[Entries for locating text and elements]
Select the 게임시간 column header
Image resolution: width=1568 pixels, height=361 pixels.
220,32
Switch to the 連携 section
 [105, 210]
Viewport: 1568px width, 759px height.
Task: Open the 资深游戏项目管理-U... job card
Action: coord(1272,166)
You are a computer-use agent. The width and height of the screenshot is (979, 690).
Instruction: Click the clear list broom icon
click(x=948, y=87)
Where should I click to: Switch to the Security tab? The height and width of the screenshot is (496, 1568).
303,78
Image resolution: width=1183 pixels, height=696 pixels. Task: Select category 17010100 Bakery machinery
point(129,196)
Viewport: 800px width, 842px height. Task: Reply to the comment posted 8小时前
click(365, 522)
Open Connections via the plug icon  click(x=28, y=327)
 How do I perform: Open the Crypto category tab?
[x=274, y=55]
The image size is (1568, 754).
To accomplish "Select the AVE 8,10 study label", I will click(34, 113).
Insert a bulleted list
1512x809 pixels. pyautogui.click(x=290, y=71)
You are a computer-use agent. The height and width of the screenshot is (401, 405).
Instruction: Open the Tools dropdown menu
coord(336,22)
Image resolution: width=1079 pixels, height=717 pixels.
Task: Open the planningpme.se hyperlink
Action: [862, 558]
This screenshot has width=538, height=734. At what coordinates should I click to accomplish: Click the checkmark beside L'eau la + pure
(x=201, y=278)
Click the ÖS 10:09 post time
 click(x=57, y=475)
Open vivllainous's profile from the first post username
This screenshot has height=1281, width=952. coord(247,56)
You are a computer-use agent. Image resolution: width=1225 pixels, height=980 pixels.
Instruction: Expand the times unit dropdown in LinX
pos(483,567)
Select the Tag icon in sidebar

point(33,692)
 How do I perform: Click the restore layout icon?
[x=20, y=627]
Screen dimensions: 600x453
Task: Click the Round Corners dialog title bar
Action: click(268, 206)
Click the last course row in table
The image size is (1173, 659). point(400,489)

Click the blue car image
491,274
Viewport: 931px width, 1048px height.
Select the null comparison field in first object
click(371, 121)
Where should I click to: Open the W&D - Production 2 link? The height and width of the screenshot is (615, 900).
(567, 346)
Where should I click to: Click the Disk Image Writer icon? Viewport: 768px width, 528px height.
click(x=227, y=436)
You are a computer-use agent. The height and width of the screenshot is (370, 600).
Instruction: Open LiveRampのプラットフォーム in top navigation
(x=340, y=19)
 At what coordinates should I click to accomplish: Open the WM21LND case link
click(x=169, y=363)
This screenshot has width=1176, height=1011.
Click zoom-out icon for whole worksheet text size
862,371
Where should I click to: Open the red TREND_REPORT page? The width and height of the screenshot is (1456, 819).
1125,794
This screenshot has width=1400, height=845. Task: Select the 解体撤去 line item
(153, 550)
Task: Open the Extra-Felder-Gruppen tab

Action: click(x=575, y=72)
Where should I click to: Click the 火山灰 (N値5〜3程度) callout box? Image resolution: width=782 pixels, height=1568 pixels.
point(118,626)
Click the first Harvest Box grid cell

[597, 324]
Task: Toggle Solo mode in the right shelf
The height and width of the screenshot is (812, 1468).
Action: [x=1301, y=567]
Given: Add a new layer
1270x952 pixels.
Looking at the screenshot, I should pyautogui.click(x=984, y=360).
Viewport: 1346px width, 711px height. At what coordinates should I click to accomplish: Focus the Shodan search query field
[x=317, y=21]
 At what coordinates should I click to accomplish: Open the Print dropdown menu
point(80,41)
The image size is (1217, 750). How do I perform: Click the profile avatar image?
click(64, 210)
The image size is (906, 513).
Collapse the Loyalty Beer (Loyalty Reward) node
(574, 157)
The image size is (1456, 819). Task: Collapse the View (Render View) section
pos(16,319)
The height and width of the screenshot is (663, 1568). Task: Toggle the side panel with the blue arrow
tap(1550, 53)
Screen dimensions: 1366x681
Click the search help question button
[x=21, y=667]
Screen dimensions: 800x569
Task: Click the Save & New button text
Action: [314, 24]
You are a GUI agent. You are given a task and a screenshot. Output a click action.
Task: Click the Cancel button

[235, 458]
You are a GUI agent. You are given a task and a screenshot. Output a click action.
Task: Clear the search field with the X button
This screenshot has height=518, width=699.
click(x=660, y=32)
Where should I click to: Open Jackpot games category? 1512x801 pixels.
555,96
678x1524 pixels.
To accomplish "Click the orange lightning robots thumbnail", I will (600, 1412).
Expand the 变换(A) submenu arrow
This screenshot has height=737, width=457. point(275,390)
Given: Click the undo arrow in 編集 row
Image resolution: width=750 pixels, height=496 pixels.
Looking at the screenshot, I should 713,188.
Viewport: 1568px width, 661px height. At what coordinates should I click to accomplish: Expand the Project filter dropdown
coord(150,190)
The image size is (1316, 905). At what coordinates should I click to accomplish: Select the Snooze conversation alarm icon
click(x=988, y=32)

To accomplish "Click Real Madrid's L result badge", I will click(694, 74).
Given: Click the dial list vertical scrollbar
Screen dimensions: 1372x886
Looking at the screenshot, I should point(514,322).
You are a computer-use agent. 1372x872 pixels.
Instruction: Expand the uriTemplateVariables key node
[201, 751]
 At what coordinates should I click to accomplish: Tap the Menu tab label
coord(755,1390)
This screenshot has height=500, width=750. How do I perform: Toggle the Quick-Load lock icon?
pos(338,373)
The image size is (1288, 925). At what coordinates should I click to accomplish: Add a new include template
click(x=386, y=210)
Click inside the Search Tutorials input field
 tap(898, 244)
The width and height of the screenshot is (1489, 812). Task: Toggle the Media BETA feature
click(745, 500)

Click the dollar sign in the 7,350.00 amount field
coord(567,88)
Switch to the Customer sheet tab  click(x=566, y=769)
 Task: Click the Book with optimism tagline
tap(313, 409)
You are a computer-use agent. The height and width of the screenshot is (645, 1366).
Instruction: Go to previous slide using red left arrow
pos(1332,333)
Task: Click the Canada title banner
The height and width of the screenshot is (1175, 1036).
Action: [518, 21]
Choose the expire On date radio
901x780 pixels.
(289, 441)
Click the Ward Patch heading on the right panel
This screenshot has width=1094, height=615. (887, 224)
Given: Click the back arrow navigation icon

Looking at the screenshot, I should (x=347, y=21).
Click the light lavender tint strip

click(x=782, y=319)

What the task asks: Retype the lines of the listing above, starting with the line that contains "is (401, 405)." and ending after the line that contains "Action: [862, 558]".

Result below:
You are a computer-use agent. The height and width of the screenshot is (401, 405).
Instruction: Open the Tools dropdown menu
coord(336,22)
Image resolution: width=1079 pixels, height=717 pixels.
Task: Open the planningpme.se hyperlink
Action: [862, 558]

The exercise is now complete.